His rock pierced through the newly formed eye. The top half of the skull cracked open right as boney fingers ripped through the shirt and dug into Cliff’s mid-section. His arm swung repeatedly without thought, mind numbed to pain and emotion until the head had been reduced to a mound of pulp and the creature Todd had become no longer moved.
Raul stood fully clothed in front of the porch light. “Have any trouble with him?” he shouted, smiling as Cliff pulled the truck to a stop in front of the house.
He still held the bloody rock in his right hand, unable to let his fingers loosen. Five gashes soaked blood into his shirt, but the cuts hadn’t been deep, already clotting over.
“What is this?” Cliff asked.
Raul smiled wider, wet red running down his wrinkly chin, the bright glare of the porch light behind him and the rim of his hat casting a shadow over his face. “The real Raul Skenandore was a very terrible man dabbling in dark things. The content of the shack was his greatest achievement. The boy you killed out there was his second greatest. The boy had been a safeguard. His wife had learned Raul’s secrets and tried to hide from him. She died in childbirth all right, because she learned too late it didn’t matter what man impregnated her. The child would always be Raul’s, so she ended her life along with Raul’s second son. What she didn’t know was that Todd’s very presence in this world would keep the portal open and growing.
“Raul had strong safeguards against us, too, but even a man as powerful as him drops his guard occasionally.” Another cough racked the body, sent a spray of red mist into the air. “I killed Raul two years ago, but I couldn’t touch Todd. None of us could. You took care of that for us nicely.”

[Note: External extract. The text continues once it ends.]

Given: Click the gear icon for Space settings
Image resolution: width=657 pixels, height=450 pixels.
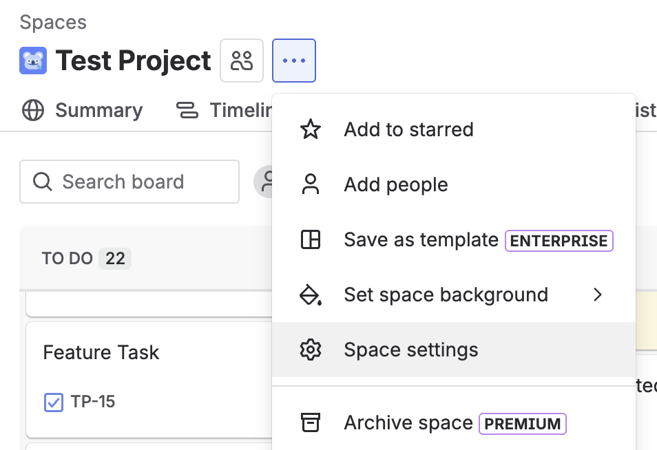Looking at the screenshot, I should (311, 350).
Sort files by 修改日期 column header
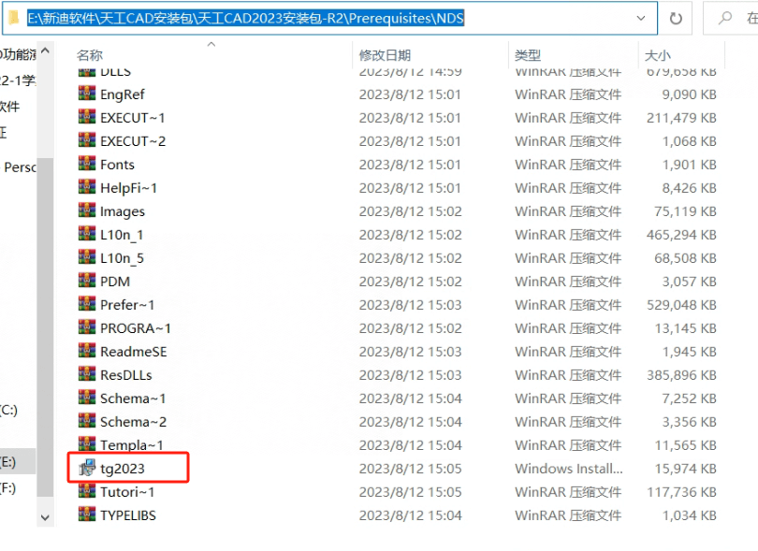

Raul took up a seat on the porch, body racked with another fierce tremor, blood beginning to run from his eyes, down his chin.
“What happens now?” Cliff asked.
“You have no idea how much you’ve saved,” Raul croaked, skin drying more with each second, tightening around his skull.
“The money,” Cliff asked, and Raul uttered a dry laugh before slumping back completely against a post, mouth wide open, eyes dried, shrunken bulbs.
Cliff hurried past the decaying corpse into the living room and the trunk. He ripped open the lid, stared at the rolls of money, the chunks of gold, but when he pulled in closer and actually felt the cash, he understood it was fake. His pocket knife chipped away the paint on the false gold.
He kicked the chest hard enough to scatter its contents across the floor. Glancing towards the wall, Cliff ran out of the front door and through the muggy night. He hurried through the narrowed path between the hills and stopped in front of the decaying shack. The door opened to an empty room.
“You saved things,” he whispered to himself. Yeah, well, maybe he had, he thought, but he didn’t feel any sense of victory.
He turned from the shack and started back up towards the house, intent on walking home.